→ **Quoted passage**:

▼

Critical praise for the record also waned in the years since its release. The media, operating now outside of the bubble of adoration that once shrouded the band, began walking back some of the record’s acclaim. In his review of the deluxe reissue of Be Here Now for Drowned In Sound in July 2016, Andrzeg Lukowski described the record as the one that “essentially broke Oasis”, noting the band’s failure to reclaim its critical and commercial peak. Pitchfork sized up the record retrospectively as “bloated and indulgent.” Even Oasis’ beloved admirers over at Q Magazine failed to stand behind their initial five star review 19 years later. But perhaps no one more bluntly spelled out just how out of favor Be Here Now had fallen than Rob Sheffield in his 2016 reevaluation for Rolling Stone.

“There will never again be a rock bomb like Be Here Now, and as such its memory should be honored,” he wrote backhandedly.

▲

→ **Given exercise**:
Continue the passage on the critical reassessment of Be Here Now, starting after its final sentence.

[Stored records]
▼

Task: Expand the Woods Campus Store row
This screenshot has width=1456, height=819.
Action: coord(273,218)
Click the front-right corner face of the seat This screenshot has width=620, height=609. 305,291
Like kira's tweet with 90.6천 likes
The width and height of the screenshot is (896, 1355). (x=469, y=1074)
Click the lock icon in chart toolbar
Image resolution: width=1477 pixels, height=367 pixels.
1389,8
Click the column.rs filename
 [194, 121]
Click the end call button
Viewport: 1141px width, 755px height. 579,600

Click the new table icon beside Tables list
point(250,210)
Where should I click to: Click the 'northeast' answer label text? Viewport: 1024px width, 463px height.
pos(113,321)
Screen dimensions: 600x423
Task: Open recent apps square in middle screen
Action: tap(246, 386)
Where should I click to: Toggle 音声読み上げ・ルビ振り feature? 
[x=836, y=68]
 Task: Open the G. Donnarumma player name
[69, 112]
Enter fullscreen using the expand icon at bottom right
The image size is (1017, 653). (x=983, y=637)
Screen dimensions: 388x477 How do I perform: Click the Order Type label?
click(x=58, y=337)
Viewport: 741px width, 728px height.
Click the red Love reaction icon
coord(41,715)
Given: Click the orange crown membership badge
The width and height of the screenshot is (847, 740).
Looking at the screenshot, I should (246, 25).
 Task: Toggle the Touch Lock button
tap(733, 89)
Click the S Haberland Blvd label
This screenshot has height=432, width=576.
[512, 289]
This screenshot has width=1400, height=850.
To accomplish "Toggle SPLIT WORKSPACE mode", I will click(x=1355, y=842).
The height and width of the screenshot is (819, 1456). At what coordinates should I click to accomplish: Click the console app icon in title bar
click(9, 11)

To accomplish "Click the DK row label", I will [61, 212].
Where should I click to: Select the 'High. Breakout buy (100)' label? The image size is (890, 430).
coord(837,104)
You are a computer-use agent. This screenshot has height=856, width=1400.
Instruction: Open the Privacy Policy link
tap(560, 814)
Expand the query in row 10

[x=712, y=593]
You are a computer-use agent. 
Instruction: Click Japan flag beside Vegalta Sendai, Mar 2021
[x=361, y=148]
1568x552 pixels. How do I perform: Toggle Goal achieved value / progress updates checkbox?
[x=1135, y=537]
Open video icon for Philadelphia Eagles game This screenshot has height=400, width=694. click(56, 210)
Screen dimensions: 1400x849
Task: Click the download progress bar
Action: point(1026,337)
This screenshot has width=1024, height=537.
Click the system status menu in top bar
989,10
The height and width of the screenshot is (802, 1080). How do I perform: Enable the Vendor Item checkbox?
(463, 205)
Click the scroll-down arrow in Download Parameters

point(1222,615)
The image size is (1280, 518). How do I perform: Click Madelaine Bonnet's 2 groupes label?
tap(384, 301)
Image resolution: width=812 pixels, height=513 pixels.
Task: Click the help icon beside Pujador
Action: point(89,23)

▲

→ **Response for this exercise**:
Twenty years out, Oasis’ third record sounds neither like the fantastic work it was first proclaimed to be nor the misguided noise fest it’s since been painted as. Maybe it’s easier to just call Be Here Now what it is: A record with the unfortunate luck of having to follow two modern rock classics. It would have taken a superhuman effort to one-up a record like Morning Glory, especially circa 1997. Perhaps sensing as much, Oasis opted instead to follow a different, more adventurous path. “An extraordinary guy can never have an ugly day,” Noel sings on “Magic Pie,” as if he could see the inevitable backlash coming far around the bend.

What Be Here Now might be is the record that best sums how the world looks at Oasis. You love them or hate them, but very few people abstain from having an opinion about them. Oasis has always been stellar at stirring up fans’ and critics’ thoughts and feelings, and no one of their records accomplished that the way Be Here Now has. Everything else falls into neat categorization. Definitely Maybe and Morning Glory are the proven classics, Standing on the Shoulder of Giants and Heathen Chemistry are the relative flops, while many true believers see late entries Don’t Believe the Truth and Dig Out Your Soul as comebacks.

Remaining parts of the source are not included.